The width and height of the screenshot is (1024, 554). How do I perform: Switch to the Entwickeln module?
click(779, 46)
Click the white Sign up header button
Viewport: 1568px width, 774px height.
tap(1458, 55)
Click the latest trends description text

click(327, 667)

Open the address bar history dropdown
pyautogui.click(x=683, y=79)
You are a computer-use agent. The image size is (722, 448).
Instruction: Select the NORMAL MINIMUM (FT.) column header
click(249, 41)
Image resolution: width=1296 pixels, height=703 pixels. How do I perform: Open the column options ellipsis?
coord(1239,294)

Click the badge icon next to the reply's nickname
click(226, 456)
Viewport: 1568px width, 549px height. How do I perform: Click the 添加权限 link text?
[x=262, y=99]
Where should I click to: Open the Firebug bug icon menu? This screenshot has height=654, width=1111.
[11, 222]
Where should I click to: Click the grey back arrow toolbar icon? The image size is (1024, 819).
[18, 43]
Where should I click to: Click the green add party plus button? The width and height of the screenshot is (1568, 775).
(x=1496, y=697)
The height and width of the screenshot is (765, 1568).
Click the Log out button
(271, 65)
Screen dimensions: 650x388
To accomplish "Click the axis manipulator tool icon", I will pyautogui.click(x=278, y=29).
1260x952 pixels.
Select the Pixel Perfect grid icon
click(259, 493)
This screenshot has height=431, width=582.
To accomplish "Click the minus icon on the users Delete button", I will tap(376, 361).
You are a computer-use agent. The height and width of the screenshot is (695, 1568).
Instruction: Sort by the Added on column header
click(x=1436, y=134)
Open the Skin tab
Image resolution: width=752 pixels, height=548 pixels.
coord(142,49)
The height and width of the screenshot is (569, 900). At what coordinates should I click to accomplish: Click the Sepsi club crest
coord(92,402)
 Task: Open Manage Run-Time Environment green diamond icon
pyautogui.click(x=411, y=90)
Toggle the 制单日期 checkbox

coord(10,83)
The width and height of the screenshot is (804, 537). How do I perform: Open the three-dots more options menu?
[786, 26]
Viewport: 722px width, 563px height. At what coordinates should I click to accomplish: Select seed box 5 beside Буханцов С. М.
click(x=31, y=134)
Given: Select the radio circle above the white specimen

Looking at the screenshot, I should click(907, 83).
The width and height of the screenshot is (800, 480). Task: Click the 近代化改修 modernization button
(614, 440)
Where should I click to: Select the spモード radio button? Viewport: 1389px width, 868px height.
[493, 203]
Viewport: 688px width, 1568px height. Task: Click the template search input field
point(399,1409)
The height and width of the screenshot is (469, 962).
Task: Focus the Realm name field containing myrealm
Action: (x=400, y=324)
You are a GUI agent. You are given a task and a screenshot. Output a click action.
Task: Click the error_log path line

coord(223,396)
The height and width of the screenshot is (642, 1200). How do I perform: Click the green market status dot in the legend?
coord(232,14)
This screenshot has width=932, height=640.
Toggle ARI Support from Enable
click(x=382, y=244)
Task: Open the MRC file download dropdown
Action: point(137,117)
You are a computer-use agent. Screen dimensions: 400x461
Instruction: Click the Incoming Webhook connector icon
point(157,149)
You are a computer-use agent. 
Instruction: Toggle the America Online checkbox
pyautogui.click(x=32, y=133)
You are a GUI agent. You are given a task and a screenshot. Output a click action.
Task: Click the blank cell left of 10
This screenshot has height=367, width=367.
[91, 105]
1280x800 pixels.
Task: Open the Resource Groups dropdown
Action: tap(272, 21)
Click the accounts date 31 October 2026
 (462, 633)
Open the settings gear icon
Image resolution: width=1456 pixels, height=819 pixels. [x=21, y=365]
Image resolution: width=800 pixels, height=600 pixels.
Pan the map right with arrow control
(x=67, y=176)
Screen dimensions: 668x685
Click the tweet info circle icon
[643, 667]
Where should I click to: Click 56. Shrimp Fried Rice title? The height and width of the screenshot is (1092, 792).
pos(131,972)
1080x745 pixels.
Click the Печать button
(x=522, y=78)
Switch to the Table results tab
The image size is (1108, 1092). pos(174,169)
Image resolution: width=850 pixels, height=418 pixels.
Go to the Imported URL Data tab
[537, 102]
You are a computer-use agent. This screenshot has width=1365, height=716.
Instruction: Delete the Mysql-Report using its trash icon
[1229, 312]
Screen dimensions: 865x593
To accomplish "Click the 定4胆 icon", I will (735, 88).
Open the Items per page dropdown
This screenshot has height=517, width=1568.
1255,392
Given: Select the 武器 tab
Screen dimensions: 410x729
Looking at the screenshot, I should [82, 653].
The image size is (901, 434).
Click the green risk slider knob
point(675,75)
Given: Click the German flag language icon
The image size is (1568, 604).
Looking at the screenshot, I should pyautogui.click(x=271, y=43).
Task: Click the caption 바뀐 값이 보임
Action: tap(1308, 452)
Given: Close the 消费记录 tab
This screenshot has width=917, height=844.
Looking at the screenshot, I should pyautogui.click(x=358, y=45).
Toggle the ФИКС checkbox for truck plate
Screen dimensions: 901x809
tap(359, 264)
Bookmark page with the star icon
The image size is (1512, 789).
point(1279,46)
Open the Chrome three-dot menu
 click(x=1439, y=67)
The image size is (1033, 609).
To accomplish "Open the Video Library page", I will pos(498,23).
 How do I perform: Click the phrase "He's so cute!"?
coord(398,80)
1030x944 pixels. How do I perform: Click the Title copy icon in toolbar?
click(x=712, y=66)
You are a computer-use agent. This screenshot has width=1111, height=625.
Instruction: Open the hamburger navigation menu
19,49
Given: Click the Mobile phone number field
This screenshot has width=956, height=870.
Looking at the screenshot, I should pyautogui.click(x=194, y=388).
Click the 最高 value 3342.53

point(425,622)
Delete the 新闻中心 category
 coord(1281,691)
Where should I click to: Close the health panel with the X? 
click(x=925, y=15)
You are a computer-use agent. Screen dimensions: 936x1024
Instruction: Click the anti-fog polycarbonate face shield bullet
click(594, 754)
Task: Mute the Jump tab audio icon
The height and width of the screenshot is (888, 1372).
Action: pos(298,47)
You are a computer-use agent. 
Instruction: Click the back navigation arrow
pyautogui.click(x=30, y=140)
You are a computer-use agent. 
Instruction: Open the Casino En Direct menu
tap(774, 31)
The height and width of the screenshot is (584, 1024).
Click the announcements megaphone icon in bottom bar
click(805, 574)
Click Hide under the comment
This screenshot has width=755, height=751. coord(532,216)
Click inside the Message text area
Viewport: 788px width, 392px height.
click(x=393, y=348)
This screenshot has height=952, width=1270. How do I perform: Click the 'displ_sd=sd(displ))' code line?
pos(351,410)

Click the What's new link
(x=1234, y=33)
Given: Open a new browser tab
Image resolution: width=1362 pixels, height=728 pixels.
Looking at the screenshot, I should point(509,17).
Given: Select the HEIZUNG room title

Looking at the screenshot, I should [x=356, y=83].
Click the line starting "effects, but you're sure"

* * *

* WHAT YOU WILL DO *
Rename "Instruction" to "Command" everywhere in the lines above, and write out all of those lines again with nothing else changed.

* RESPONSE TO THE EXERCISE *
The width and height of the screenshot is (1024, 554). How do I perform: Switch to the Entwickeln module?
click(779, 46)
Click the white Sign up header button
Viewport: 1568px width, 774px height.
tap(1458, 55)
Click the latest trends description text

click(327, 667)

Open the address bar history dropdown
pyautogui.click(x=683, y=79)
You are a computer-use agent. The image size is (722, 448).
Command: Select the NORMAL MINIMUM (FT.) column header
click(249, 41)
Image resolution: width=1296 pixels, height=703 pixels. How do I perform: Open the column options ellipsis?
coord(1239,294)

Click the badge icon next to the reply's nickname
click(226, 456)
Viewport: 1568px width, 549px height. How do I perform: Click the 添加权限 link text?
[x=262, y=99]
Where should I click to: Open the Firebug bug icon menu? This screenshot has height=654, width=1111.
[11, 222]
Where should I click to: Click the grey back arrow toolbar icon? The image size is (1024, 819).
[18, 43]
Where should I click to: Click the green add party plus button? The width and height of the screenshot is (1568, 775).
(x=1496, y=697)
The height and width of the screenshot is (765, 1568).
Click the Log out button
(271, 65)
Screen dimensions: 650x388
To accomplish "Click the axis manipulator tool icon", I will pyautogui.click(x=278, y=29).
1260x952 pixels.
Select the Pixel Perfect grid icon
click(259, 493)
This screenshot has height=431, width=582.
To accomplish "Click the minus icon on the users Delete button", I will tap(376, 361).
You are a computer-use agent. The height and width of the screenshot is (695, 1568).
Command: Sort by the Added on column header
click(x=1436, y=134)
Open the Skin tab
Image resolution: width=752 pixels, height=548 pixels.
coord(142,49)
The height and width of the screenshot is (569, 900). At what coordinates should I click to accomplish: Click the Sepsi club crest
coord(92,402)
 Task: Open Manage Run-Time Environment green diamond icon
pyautogui.click(x=411, y=90)
Toggle the 制单日期 checkbox

coord(10,83)
The width and height of the screenshot is (804, 537). How do I perform: Open the three-dots more options menu?
[786, 26]
Viewport: 722px width, 563px height. At what coordinates should I click to accomplish: Select seed box 5 beside Буханцов С. М.
click(x=31, y=134)
Given: Select the radio circle above the white specimen

Looking at the screenshot, I should click(907, 83).
The width and height of the screenshot is (800, 480). Task: Click the 近代化改修 modernization button
(614, 440)
Where should I click to: Select the spモード radio button? Viewport: 1389px width, 868px height.
[493, 203]
Viewport: 688px width, 1568px height. Task: Click the template search input field
point(399,1409)
The height and width of the screenshot is (469, 962).
Task: Focus the Realm name field containing myrealm
Action: (x=400, y=324)
You are a GUI agent. You are given a task and a screenshot. Output a click action.
Task: Click the error_log path line

coord(223,396)
The height and width of the screenshot is (642, 1200). How do I perform: Click the green market status dot in the legend?
coord(232,14)
This screenshot has width=932, height=640.
Toggle ARI Support from Enable
click(x=382, y=244)
Task: Open the MRC file download dropdown
Action: point(137,117)
You are a computer-use agent. Screen dimensions: 400x461
Command: Click the Incoming Webhook connector icon
point(157,149)
You are a computer-use agent. 
Command: Toggle the America Online checkbox
pyautogui.click(x=32, y=133)
You are a GUI agent. You are given a task and a screenshot. Output a click action.
Task: Click the blank cell left of 10
This screenshot has height=367, width=367.
[91, 105]
1280x800 pixels.
Task: Open the Resource Groups dropdown
Action: tap(272, 21)
Click the accounts date 31 October 2026
 (462, 633)
Open the settings gear icon
Image resolution: width=1456 pixels, height=819 pixels. [x=21, y=365]
Image resolution: width=800 pixels, height=600 pixels.
Pan the map right with arrow control
(x=67, y=176)
Screen dimensions: 668x685
Click the tweet info circle icon
[643, 667]
Where should I click to: Click 56. Shrimp Fried Rice title? The height and width of the screenshot is (1092, 792).
pos(131,972)
1080x745 pixels.
Click the Печать button
(x=522, y=78)
Switch to the Table results tab
The image size is (1108, 1092). pos(174,169)
Image resolution: width=850 pixels, height=418 pixels.
Go to the Imported URL Data tab
[537, 102]
You are a computer-use agent. This screenshot has width=1365, height=716.
Command: Delete the Mysql-Report using its trash icon
[1229, 312]
Screen dimensions: 865x593
To accomplish "Click the 定4胆 icon", I will (735, 88).
Open the Items per page dropdown
This screenshot has height=517, width=1568.
1255,392
Given: Select the 武器 tab
Screen dimensions: 410x729
Looking at the screenshot, I should [82, 653].
The image size is (901, 434).
Click the green risk slider knob
point(675,75)
Given: Click the German flag language icon
The image size is (1568, 604).
Looking at the screenshot, I should pyautogui.click(x=271, y=43).
Task: Click the caption 바뀐 값이 보임
Action: tap(1308, 452)
Given: Close the 消费记录 tab
This screenshot has width=917, height=844.
Looking at the screenshot, I should pyautogui.click(x=358, y=45).
Toggle the ФИКС checkbox for truck plate
Screen dimensions: 901x809
tap(359, 264)
Bookmark page with the star icon
The image size is (1512, 789).
point(1279,46)
Open the Chrome three-dot menu
 click(x=1439, y=67)
The image size is (1033, 609).
To accomplish "Open the Video Library page", I will pos(498,23).
 How do I perform: Click the phrase "He's so cute!"?
coord(398,80)
1030x944 pixels. How do I perform: Click the Title copy icon in toolbar?
click(x=712, y=66)
You are a computer-use agent. This screenshot has width=1111, height=625.
Command: Open the hamburger navigation menu
19,49
Given: Click the Mobile phone number field
This screenshot has width=956, height=870.
Looking at the screenshot, I should pyautogui.click(x=194, y=388).
Click the 最高 value 3342.53

point(425,622)
Delete the 新闻中心 category
 coord(1281,691)
Where should I click to: Close the health panel with the X? 
click(x=925, y=15)
You are a computer-use agent. Screen dimensions: 936x1024
Command: Click the anti-fog polycarbonate face shield bullet
click(594, 754)
Task: Mute the Jump tab audio icon
The height and width of the screenshot is (888, 1372).
Action: pos(298,47)
You are a computer-use agent. 
Command: Click the back navigation arrow
pyautogui.click(x=30, y=140)
You are a computer-use agent. 
Command: Open the Casino En Direct menu
tap(774, 31)
The height and width of the screenshot is (584, 1024).
Click the announcements megaphone icon in bottom bar
click(805, 574)
Click Hide under the comment
This screenshot has width=755, height=751. coord(532,216)
Click inside the Message text area
Viewport: 788px width, 392px height.
click(x=393, y=348)
This screenshot has height=952, width=1270. How do I perform: Click the 'displ_sd=sd(displ))' code line?
pos(351,410)

Click the What's new link
(x=1234, y=33)
Given: Open a new browser tab
Image resolution: width=1362 pixels, height=728 pixels.
Looking at the screenshot, I should point(509,17).
Given: Select the HEIZUNG room title

Looking at the screenshot, I should [x=356, y=83].
Click the line starting "effects, but you're sure"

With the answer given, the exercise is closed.